▶ _What you will do_
Please reproduce the data word for word, from the line containing "You are a GUI" through the end of the data, including both ends, and leave the pictures out of your answer.
BEGIN
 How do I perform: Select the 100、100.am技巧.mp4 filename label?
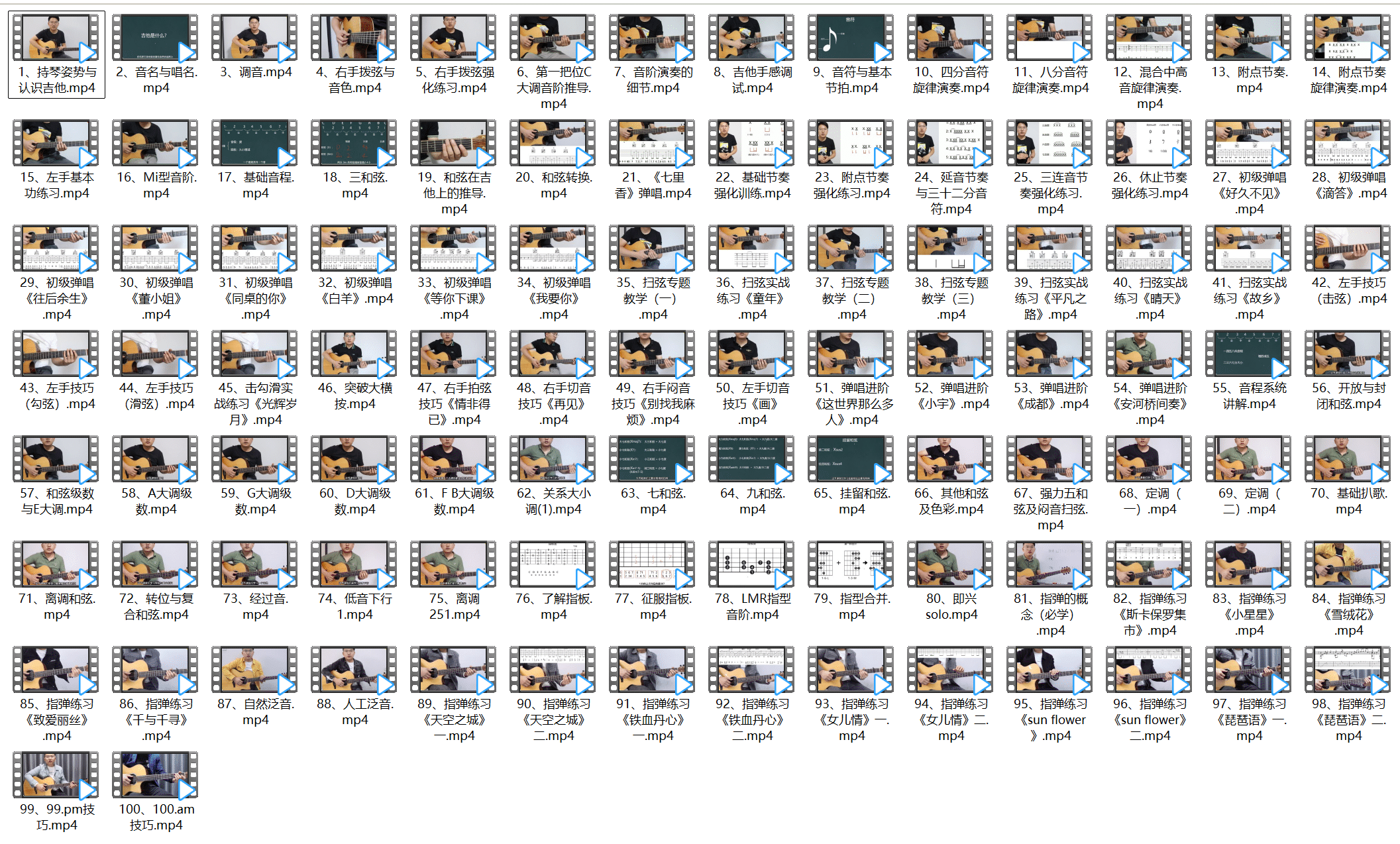156,817
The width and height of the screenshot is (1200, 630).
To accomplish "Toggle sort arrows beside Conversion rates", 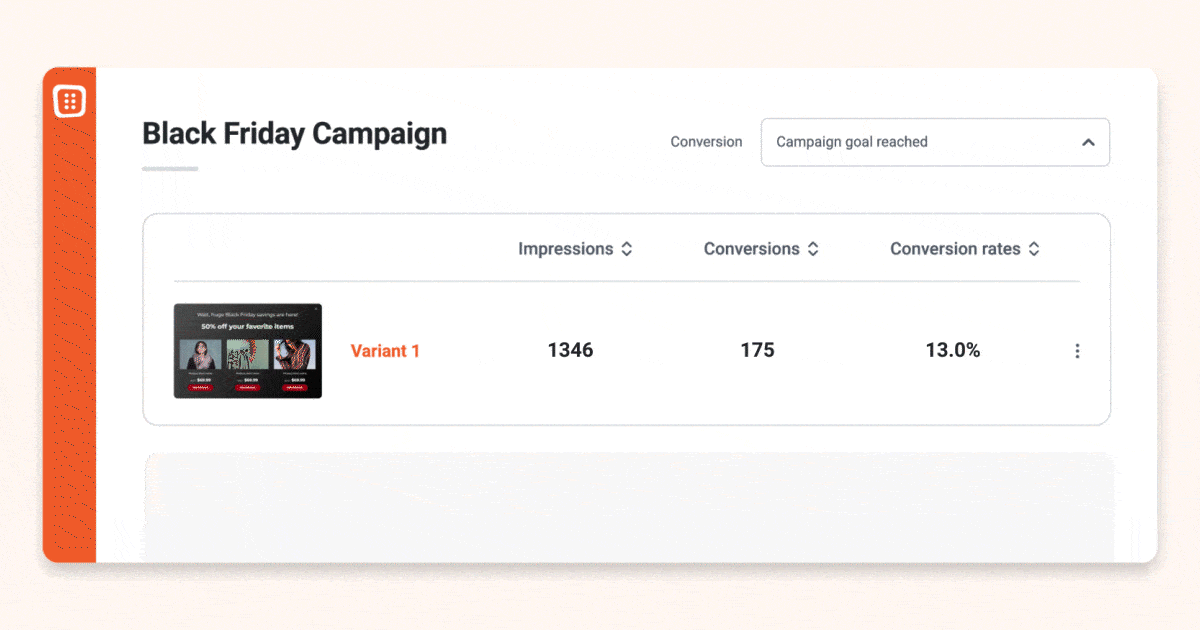I will (1034, 249).
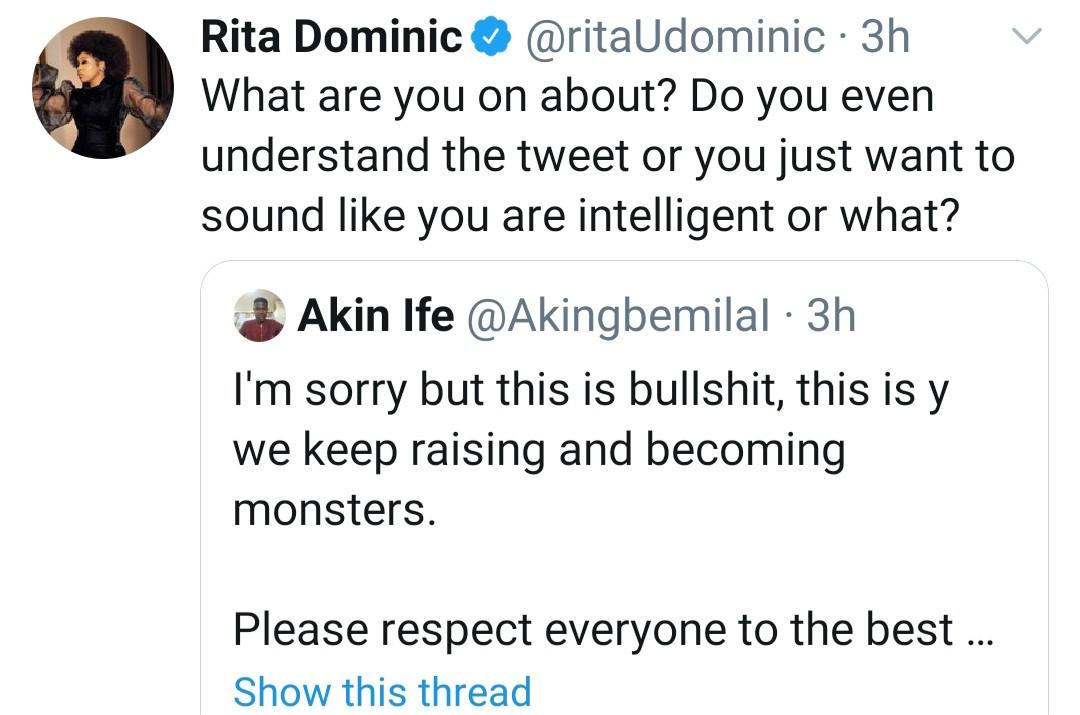Image resolution: width=1080 pixels, height=715 pixels.
Task: Click the quoted tweet's 3h timestamp
Action: coord(831,317)
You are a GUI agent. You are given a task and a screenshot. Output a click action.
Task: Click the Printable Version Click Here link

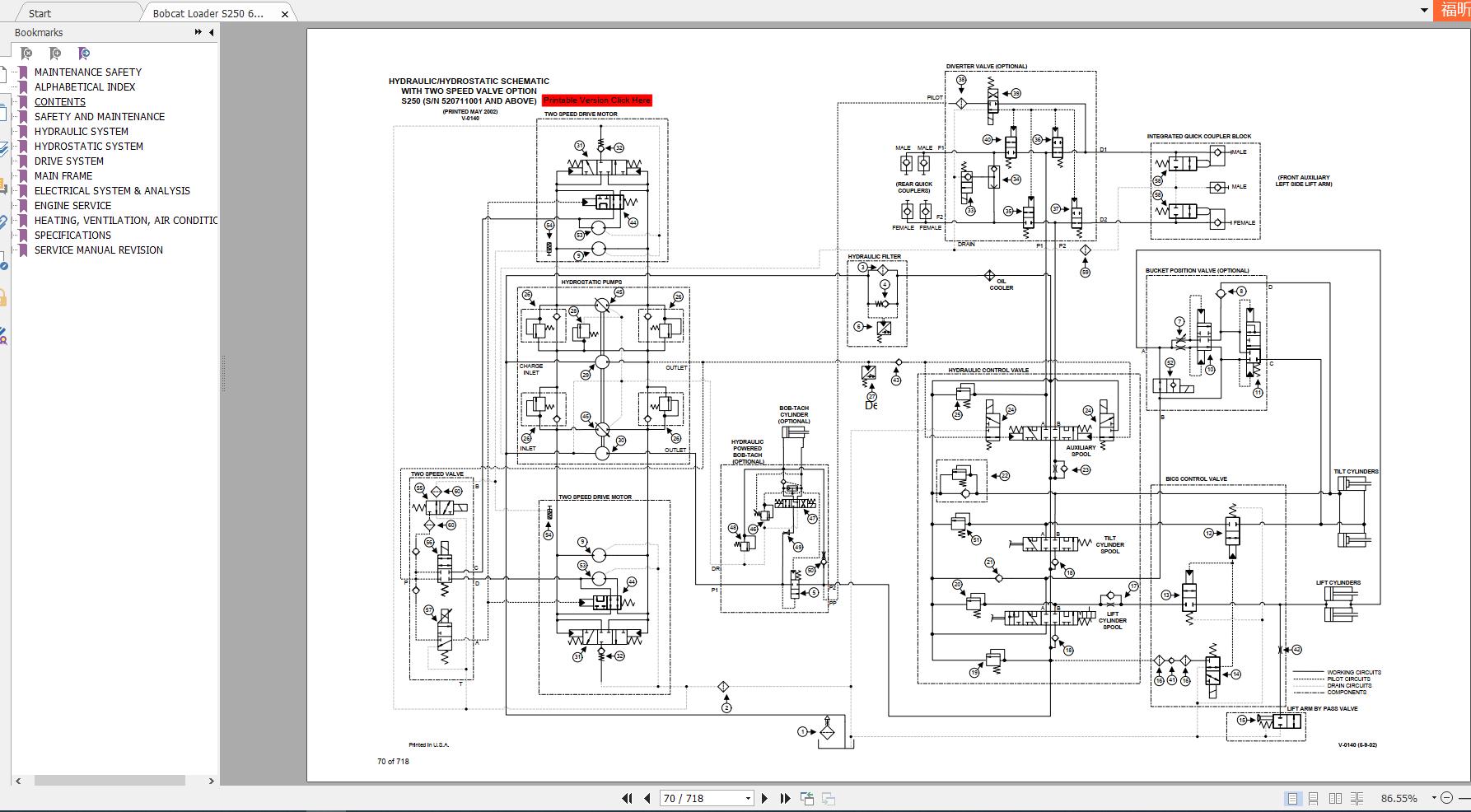(x=597, y=100)
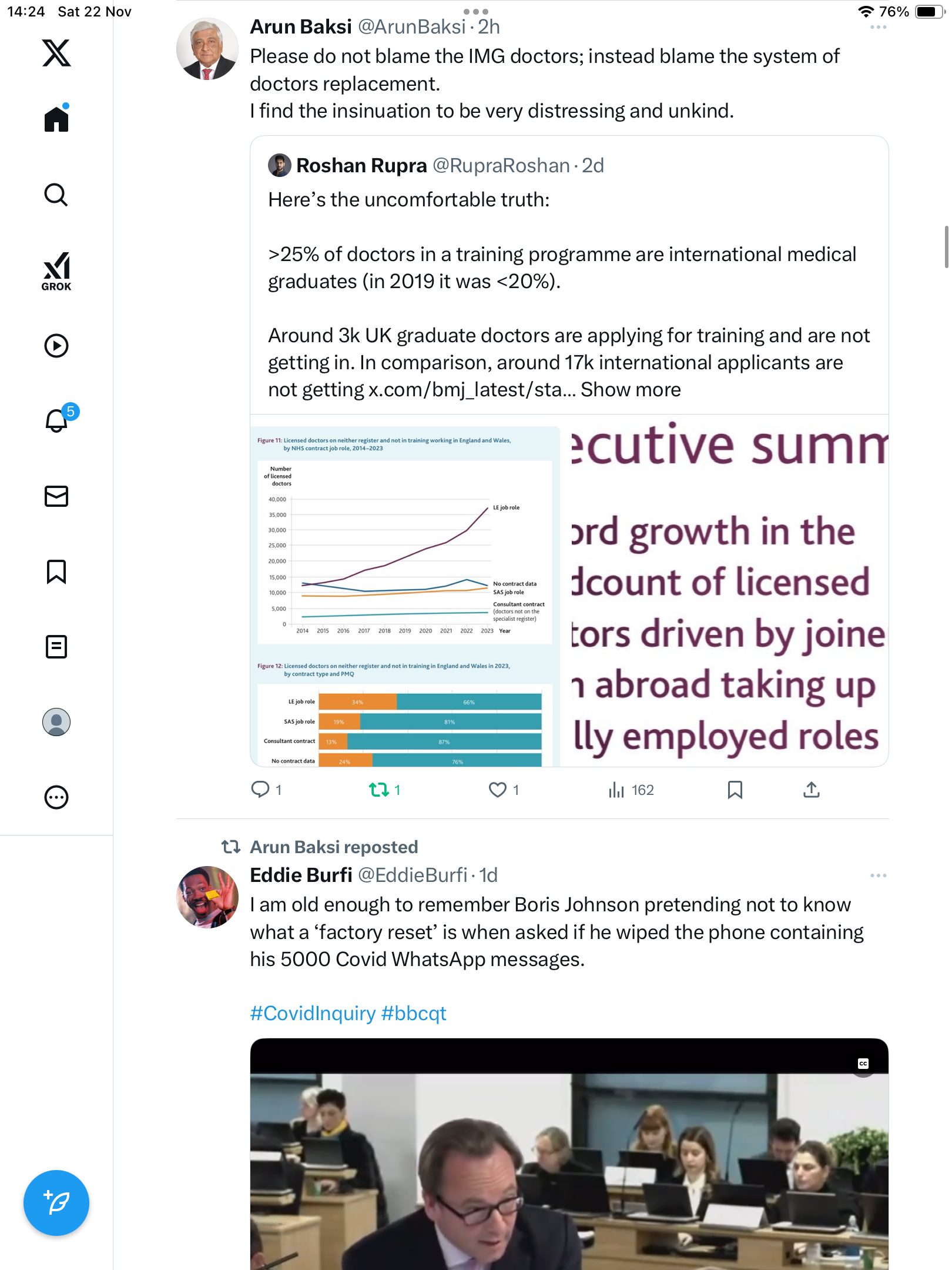Open the Search explore page

pyautogui.click(x=56, y=195)
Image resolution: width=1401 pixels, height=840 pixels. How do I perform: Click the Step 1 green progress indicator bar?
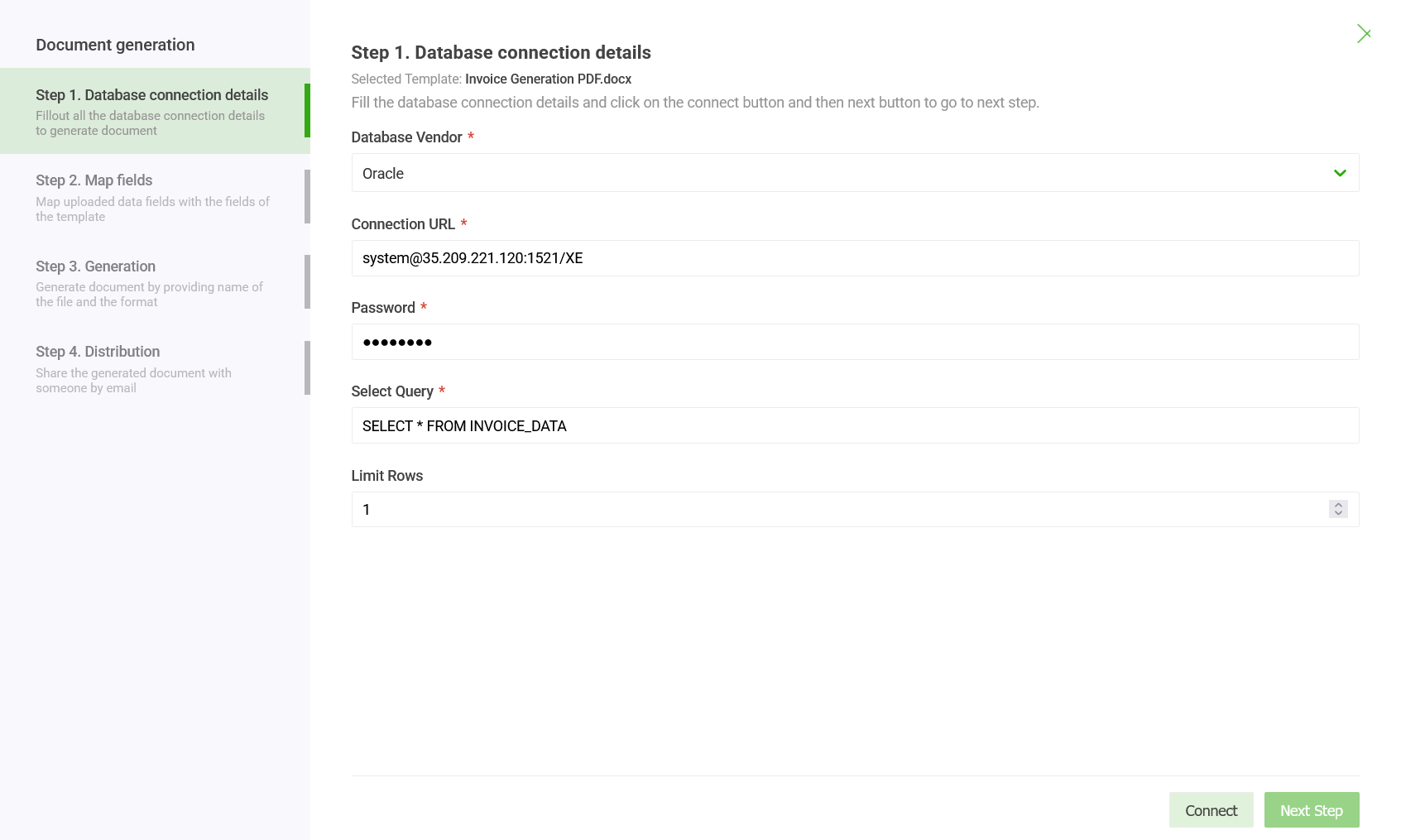point(307,111)
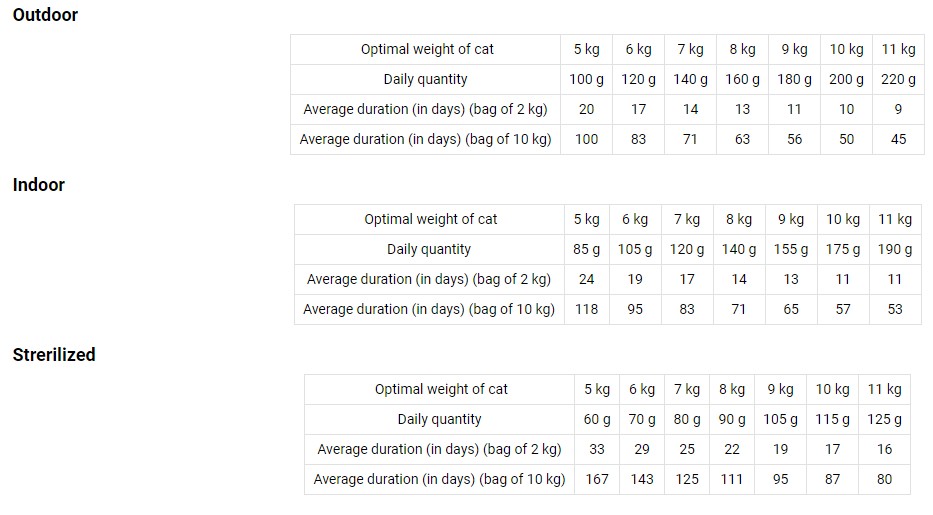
END
▶ _Task answer_
You are a GUI agent. You are given a task and a screenshot. Output a click action.
Task: Click the Printable Version Click Here link

(x=597, y=100)
Open the Search explore page

pyautogui.click(x=56, y=195)
Image resolution: width=1401 pixels, height=840 pixels. How do I perform: Click the Step 1 green progress indicator bar?
point(307,111)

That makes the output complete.